KB and I stop to stretch in Chitina, sting our fingers in the silty Copper River—much wider now that the valley has poured itself out for so many miles and the Chitina River has joined it—then hop back in the Subaru to complete the last and most difficult part of the drive. The McCarthy Road sits atop an abandoned railroad bed. It is 60 miles long, all gravel, potholes, and washboard. Old railroad spikes jut from the road like land mines, waiting to kill tires and delay travelers. Re-routes to newer, better bridges over vast creeks (big enough to be called a river anywhere else in the country) help us safely along the way and a little over two hours later, we arrive at the footbridge crossing over the Kennicott River. Look closely beyond the parking lot and you’ll see the moraine of the Kennicott Glacier in the immediate background. Beyond that, the gigantic, looming, wall of white is the near edge of the glacier itself, a living animal moving slow and steady, carving its way with the language of water and ice.

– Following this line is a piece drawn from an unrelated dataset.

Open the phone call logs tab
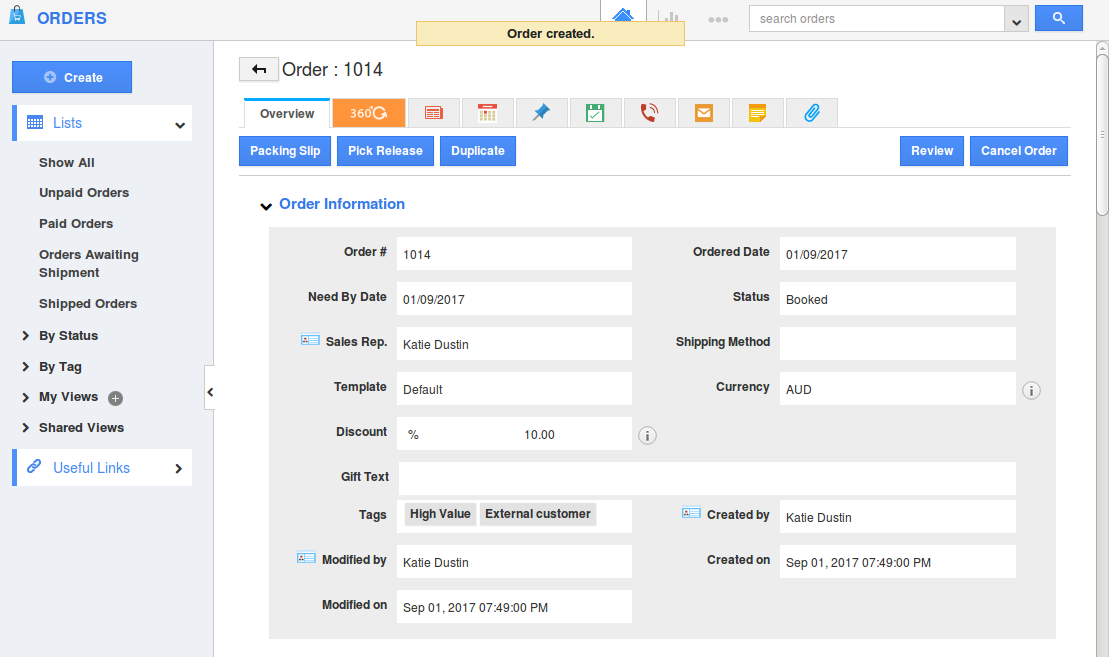 [649, 113]
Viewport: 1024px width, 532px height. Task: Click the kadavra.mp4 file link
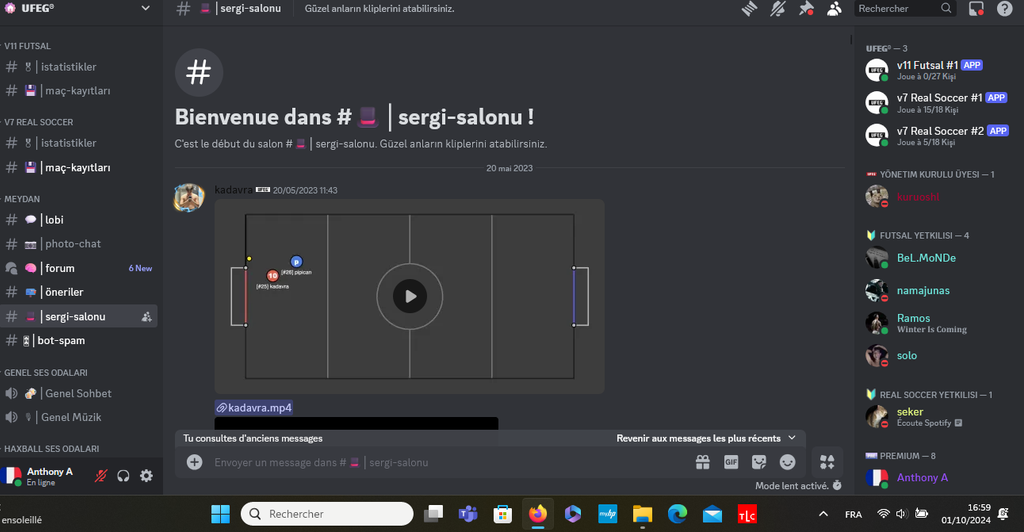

KB and I unload, haul our gear using hand carts over the footbridge, and are greeted by the cheery Wrangell Mountains Center staff on the other side. The vehicles they pick us up in were driven across the frozen Kennicott River during winter, the only way to get a car to this part of the Park. A few minutes down an old road, and we enter the small town. Here, at the end of a 60-mile gravel road in the middle of nowhere, further into the beginning of the middle of the Wrangells, a summer population of about 300 people reside in McCarthy. There is a bar, a hostel, a few old lodges and hotels, a gift shop, a river guide and pilots headquarters, and a mercantile. There is also one of the coolest places to write on the planet, and so our week of words begins.[In order: The Commissioner’s Cabin where I stayed, the view of McCarthy Creek and Fireweed Mountain right next to the cabin, exterior of Wrangell Mountains Center – also called The Hardware Store, our gardens, and dinnertime at the Wrangell Mountains Center.]